Confirming this suspicion, the researchers used mRNA sequencing to show that mouse astrocytes and CEPsh glia have similar genetic signatures. Among other commonalities, both cell types produce the protein GLT-1, the mammalian version of which is responsible for clearing the chemical glutamate away from synapses. This finding gave the researchers a unique opportunity to define how astrocytes and GLT-1 work, Shaham says.
“Scientists have been trying to understand the functions of astrocytes for many years, and in mammals it’s not easy because these cells are essential for keeping neurons alive. But in C. elegans there are only four CEPsh glial cells, and neurons don’t need them to survive. This allowed us to investigate the specific roles of glutamate transporters, without worrying about the side effects of neuron sickness.”
Back, forward, repeat
To do so, the researchers created C. elegans lacking GLT-1. Surprisingly, the depletion didn’t result in glutamate accumulation at synapses, as the researchers expected. Instead, the worms exhibited oscillations in synaptic glutamate levels—and a peculiar behavioral defect.
“These animals changed their direction at a crazy rate. They just kept moving forward and going back, moving forward and going back,” Shaham says. “And when we analyzed this behavior, we discovered that they did so in a really interesting pattern.”
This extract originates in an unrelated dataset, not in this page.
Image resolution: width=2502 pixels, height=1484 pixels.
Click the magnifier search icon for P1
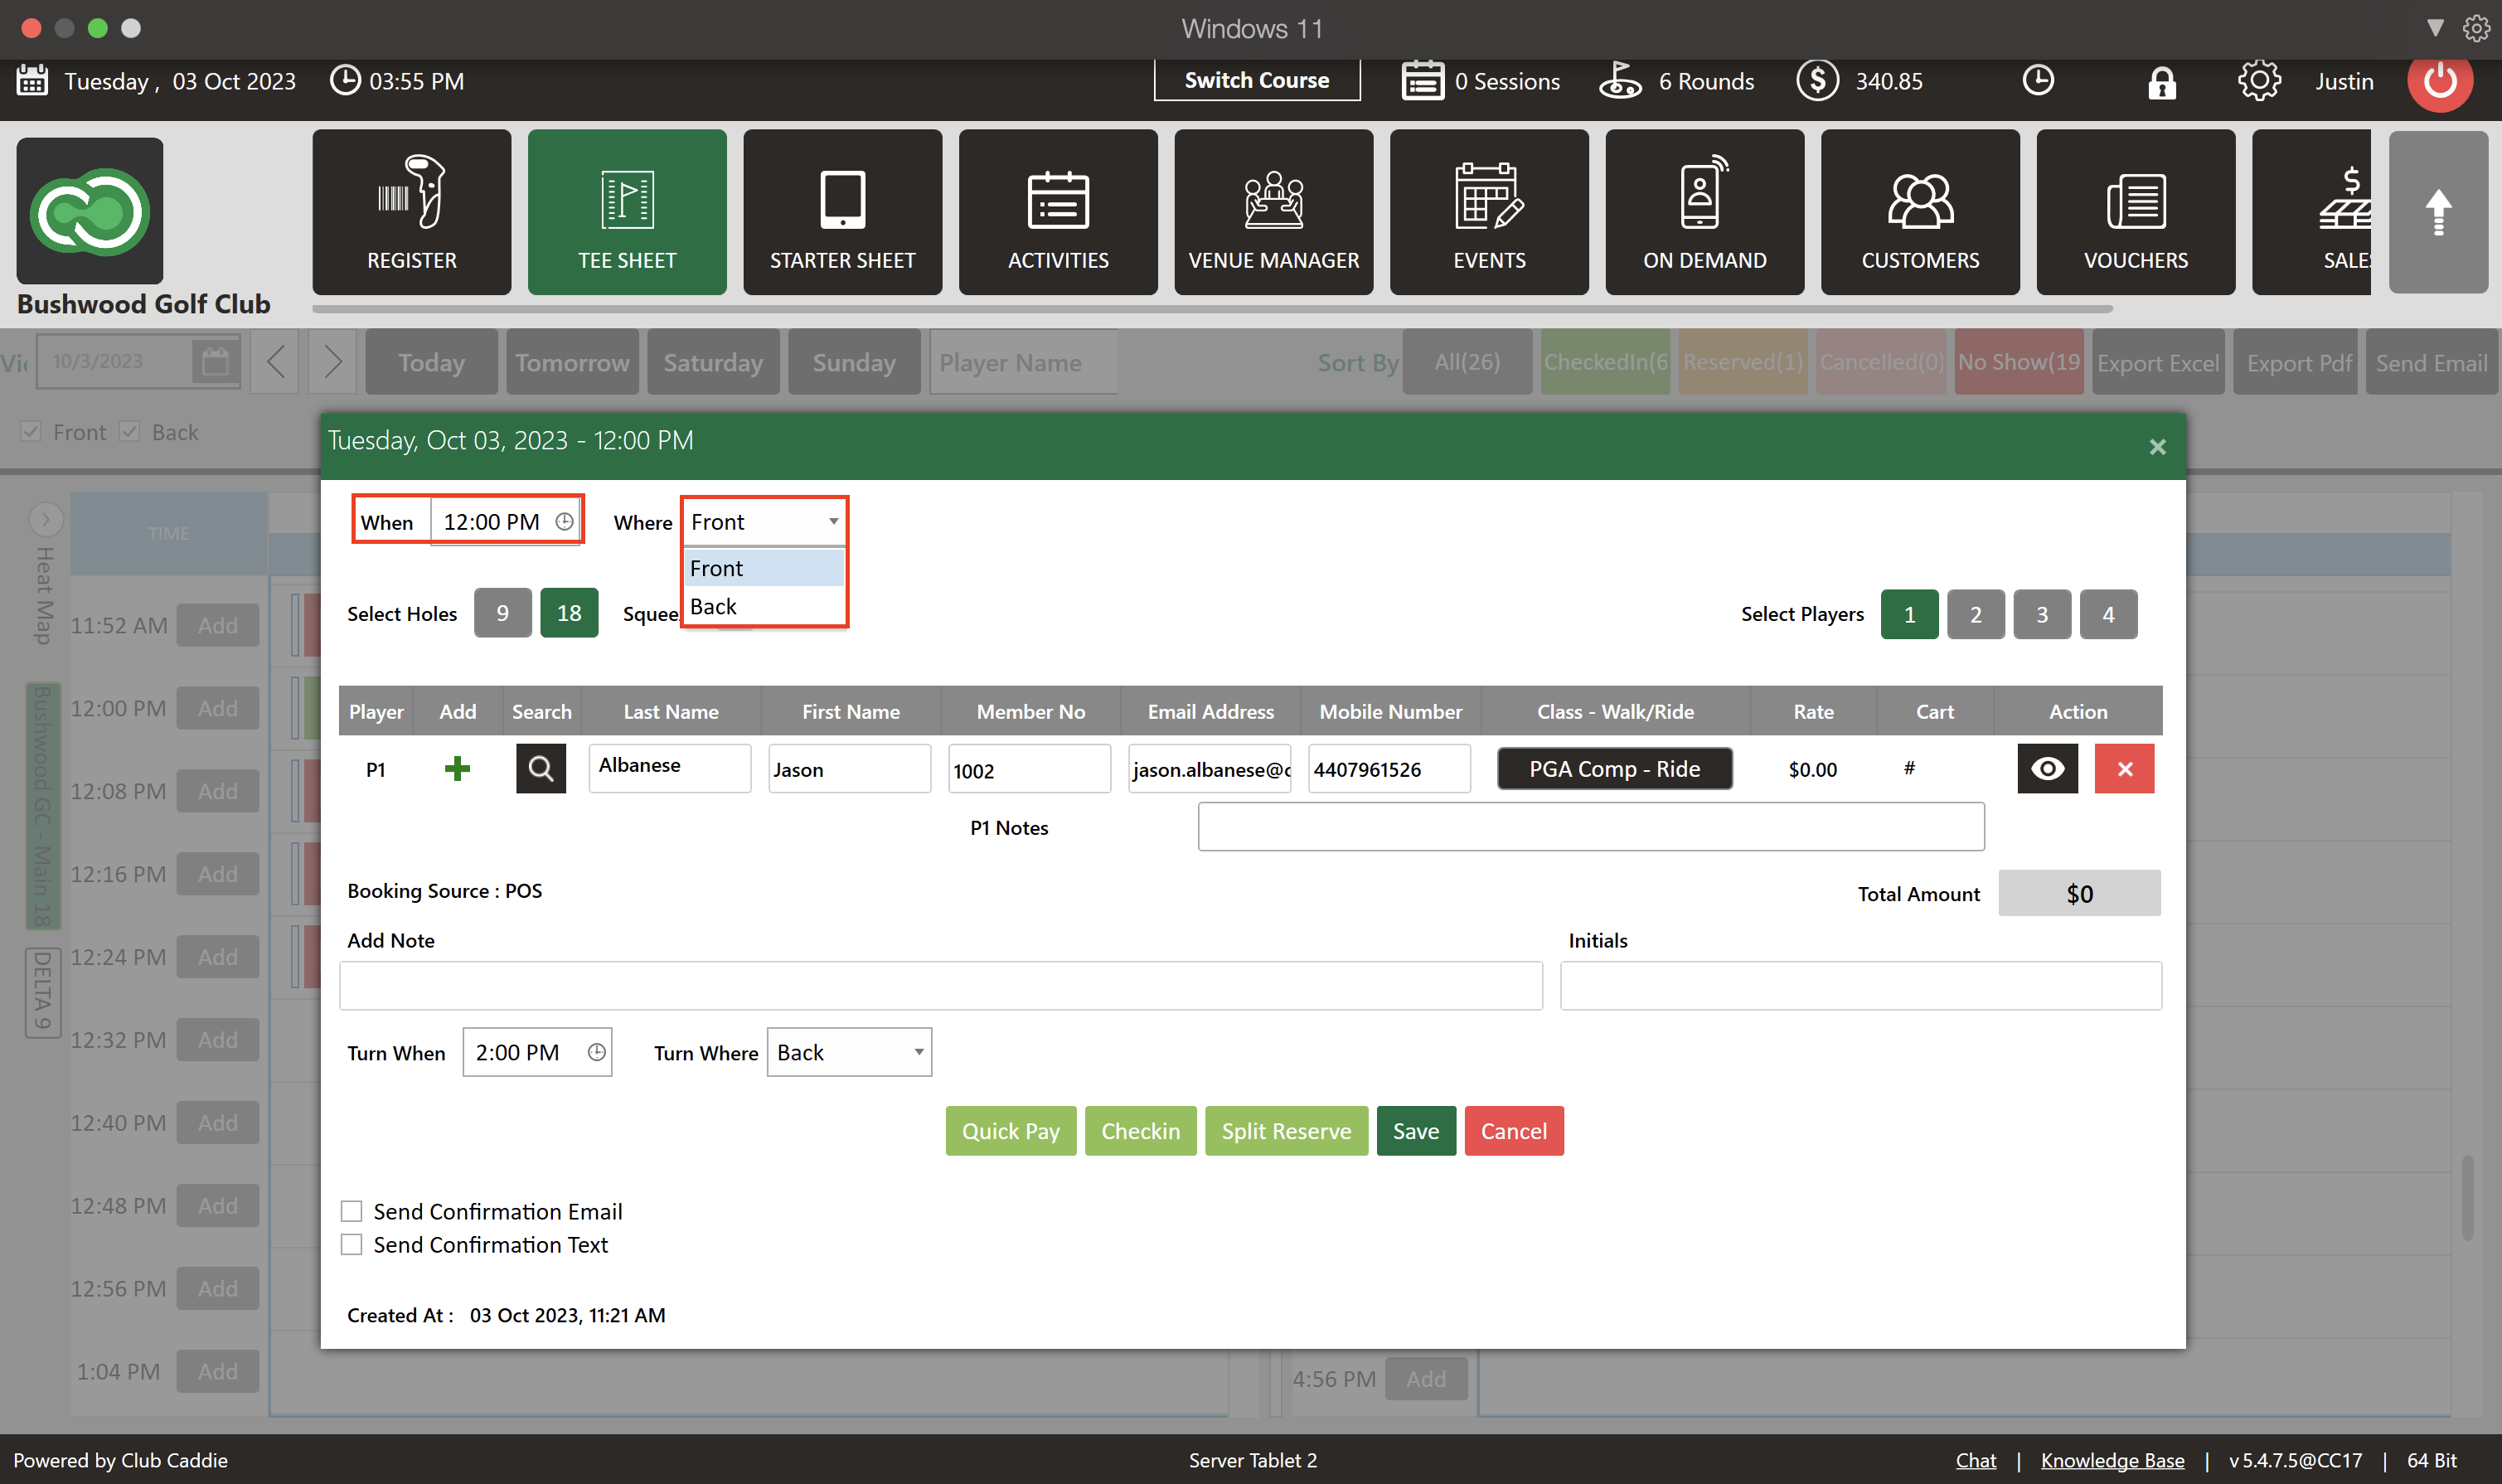click(540, 768)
It’s perfectly normal for C. elegans to change course every now and then. Typically, the worm reorients itself about once every 90 seconds. But worms lacking GLT-1 took this action to the extreme: at 90 second intervals the animals executed not one reversal, but bursts of them. “It’s as if once they start the action, they can’t stop repeating it,” Katz says.
Further experiments revealed that removal of the glutamate receptor MGL-2 blocked both repetitive reversals and synaptic glutamate oscillations. The researchers concluded that when glutamate isn’t efficiently cleared, the chemical stimulates MGL-2, which in turn triggers the release of yet more glutamate. This process then repeats on a loop; and with every release of glutamate, it activates the neuron responsible for initiating reversals.
“These findings suggest a simple model for how repetition can occur in worms,” says Katz. “And, it turns out, this model may hold up in more complex nervous systems.”
Indeed, past experiments have shown that GLT-1 mutations cause repetitive grooming in mice, and that compounds blocking the mouse version of MGL-2 eliminate similar behavior in other contexts.
Taken together with the new findings in C. elegans, the findings suggest that abnormal glutamate secretion may underlie repetitive behaviors across the animal kingdom—raising the possibility that they may be relevant to understanding pathological repetition in humans.
Consistent with this idea, human genetics studies have found mutations associated with glutamate signaling in patients with obsessive compulsive disorder and autism spectrum disorders, both of which can be accompanied by repetitive behavior.
“We were really excited to see these links in the scientific literature because it means our findings may help uncover a plausible mechanism underlying an important class of human diseases,” says Shaham. “And, more broadly, we’re showing that candidate genes affected in human disease can be studied and verified in the simpler worm.”
The study appears in Nature Communications.